## Study text
-=-=-

On Nov. 10, 2014, the Centers for Medicare & Medicaid Services (CMS) issued a draft decision memo that would require Medicare to cover the cost of low-dose computed tomography (CT) lung cancer screening for high-risk Medicare beneficiaries between the ages of 55 and 74.
The CMS decision means that approximately four million Medicare beneficiaries who fit the eligibility criteria for screening will now be covered. It is largely aligned with the recommendations submitted to CMS in September by a coalition led by Lung Cancer Alliance (LCA), the nation’s first and leading lung cancer patient advocacy organization; American College of Radiology (ACR); Society of Thoracic Surgeons, and nearly 100 other professional societies, public health organizations, medical centers and patient groups.
High-risk patients who will benefit from a lung cancer screening include those who:
- Are between the ages of 55 and 74, and who are current or former smokers with at least a 30 pack year smoking history. A “pack year” is the number of packs smoked daily multiplied by the number of years smoking; therefore, an eligible person could have smoked one pack a day for 30 years; or two packs a day for 15 years, etc.).
- Are former smokers who have quit within the last 15 years.
- Are currently in fairly good health (as determined by discussion between you and a qualified healthcare professional).

-=-=-

## Tasks to carry out
(1) Can you copy the Medicare lung screening text word for word, everything from "On Nov. 10, 2014, the" down to "and patient groups."?
(2) What comes next in the Medicare lung screening text? Write its next part, picking up right after its final sentence.

-=-=-

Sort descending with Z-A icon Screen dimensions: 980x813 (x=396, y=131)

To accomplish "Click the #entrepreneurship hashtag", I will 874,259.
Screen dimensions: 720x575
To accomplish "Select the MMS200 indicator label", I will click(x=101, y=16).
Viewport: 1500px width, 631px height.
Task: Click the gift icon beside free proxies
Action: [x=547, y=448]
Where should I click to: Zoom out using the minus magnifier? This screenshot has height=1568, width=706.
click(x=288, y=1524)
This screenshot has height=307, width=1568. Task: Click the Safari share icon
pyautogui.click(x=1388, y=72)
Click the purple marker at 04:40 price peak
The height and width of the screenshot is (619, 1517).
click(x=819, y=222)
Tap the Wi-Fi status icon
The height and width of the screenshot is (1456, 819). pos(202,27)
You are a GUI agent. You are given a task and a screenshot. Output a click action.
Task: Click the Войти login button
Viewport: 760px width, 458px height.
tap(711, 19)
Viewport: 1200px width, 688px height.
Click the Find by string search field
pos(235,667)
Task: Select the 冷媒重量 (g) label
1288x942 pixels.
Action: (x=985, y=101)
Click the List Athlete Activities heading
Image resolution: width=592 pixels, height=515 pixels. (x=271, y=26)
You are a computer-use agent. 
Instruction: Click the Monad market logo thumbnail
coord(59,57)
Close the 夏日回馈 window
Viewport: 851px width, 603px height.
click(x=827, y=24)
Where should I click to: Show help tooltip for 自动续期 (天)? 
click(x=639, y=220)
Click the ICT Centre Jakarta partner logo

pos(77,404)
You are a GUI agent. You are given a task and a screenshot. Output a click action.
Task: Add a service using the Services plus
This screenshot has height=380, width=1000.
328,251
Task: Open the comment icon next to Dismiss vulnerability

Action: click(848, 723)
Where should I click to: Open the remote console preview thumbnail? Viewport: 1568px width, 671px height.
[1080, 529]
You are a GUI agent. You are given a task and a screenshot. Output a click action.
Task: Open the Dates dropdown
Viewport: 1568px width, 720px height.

-=-=-

## Answers for each item
(1)
On Nov. 10, 2014, the Centers for Medicare & Medicaid Services (CMS) issued a draft decision memo that would require Medicare to cover the cost of low-dose computed tomography (CT) lung cancer screening for high-risk Medicare beneficiaries between the ages of 55 and 74.
The CMS decision means that approximately four million Medicare beneficiaries who fit the eligibility criteria for screening will now be covered. It is largely aligned with the recommendations submitted to CMS in September by a coalition led by Lung Cancer Alliance (LCA), the nation’s first and leading lung cancer patient advocacy organization; American College of Radiology (ACR); Society of Thoracic Surgeons, and nearly 100 other professional societies, public health organizations, medical centers and patient groups.

(2)
Cassling, a sales and service dealer for Siemens Healthcare, has seen increased demand for CT units from hospitals and clinics throughout the Midwest. In Nebraska, Cassling has installed 25 new CT scanners in just the past five years. According to Mike Cassling, president and CEO of Cassling, the CMS draft decision couldn’t have come at a better time. “Nearly 1,200 Nebraskans and 2,400 Iowans will develop new cases of lung cancer this year,” Cassling said. “What’s worse, typically 75 percent of those who are diagnosed die from the disease because it isn't detected until it has reached an advanced stage.”
That’s because most people who develop lung cancer initially lack symptoms that warrant medical attention. Symptoms such as persistent cough, chest pain, shortness of breath or recurring infections often don’t begin to appear until the disease has progressed—which makes CT screening worthwhile, especially in high-risk cases.
Except for the final ruling, the CMS draft decision is the last major piece in a long series of validations reaffirming the lifesaving benefits of lung cancer screening. Lung cancer screening was scientifically proven in 2011 by one of the largest randomized controlled trials in the history of the National Cancer Institute (NCI). NCI’s National Lung Screening Trial (NLST) confirmed that screening can reduce overall death from lung cancer by at least 20 percent.